A myocardial bridge is one of the important causes of chest pain. The middle portion of the LAD is a common myocardial bridge site. The CCTA clearly showed the presence, course, and anatomic features of the intramuscular coronary arteries [7]. Myocardial bridging was diagnosed and evaluated when an intramuscular segment of the coronary artery was visualized on axial and multi planar reconstruction images. However, myocardial bridging was not shown in the stenosis site from the four-dimensional findings and on the short axial images using CCTA.
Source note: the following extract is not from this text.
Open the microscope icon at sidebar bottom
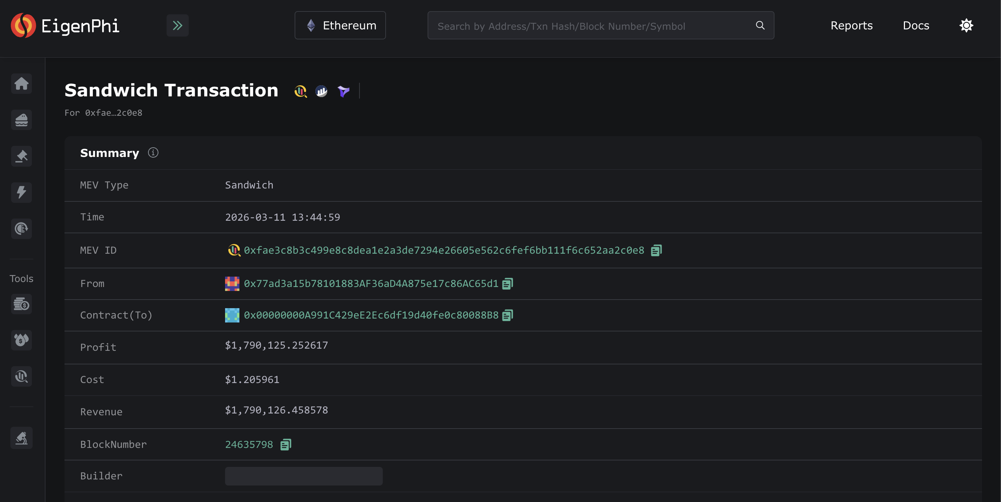Image resolution: width=1001 pixels, height=502 pixels. [21, 438]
One of the distinct features of CCTA is its high plaque detectability. However, assessment of the presence of plaque may be difficult in severe cases of coronary spasms. IVUS was helpful for confirming the diagnosis of coronary spasm in this case. The IVUS findings at the coronary spasm sites showed morphological changes in the vascular wall, such as atherosclerosis, negative remodeling, diffuse intima, thick media, and wrinkles in the internal elastic membrane even in the absence of a significant coronary stenosis [8], [9], [10].

The coronary spasm of our patient was observed in the same site for 2 consecutive days by CCTA and CAG without a provocation test. Endothelial dysfunction, local vascular smooth muscle hyperactivity, and deficiency of endothelial nitric oxide activity are thought to be associated with the mechanisms of coronary spasm, which can cause morphological changes in the vascular wall including negative vessel remodeling [10].

With the favorable progress in the performance of computed tomography equipment, the frequency of computed tomography usage not only for detecting elective effort angina but also for diagnosing emergency chest pain has gradually increased. However, the definitive diagnosis of coronary spasm remains difficult. Opportunities for detecting coronary spasm by CCTA may increase with an increase in the scan frequency. Myocardial infarction and life-threatening arrhythmias often occur in patients with vasospastic angina. Coronary spasm is usually fatal, and the appropriate management of patients with coronary spasm is expected through improvements in the detection frequency.

Conclusion

Coronary spasm was successfully detected by CCTA in a patient who consulted for an assessment of his chest pain which occurred at rest. CAG without a provocation test and IVUS were valuable for confirming and making a definitive diagnosis of coronary spasm.

Acknowledgment

We thank Dr. Edward Barroga (http://orcid.org/0000-0002-8920-2607) for reviewing and editing the manuscript.

Footnotes

Competing Interests: The authors declare that they have no conflicts of interest associated with this case report.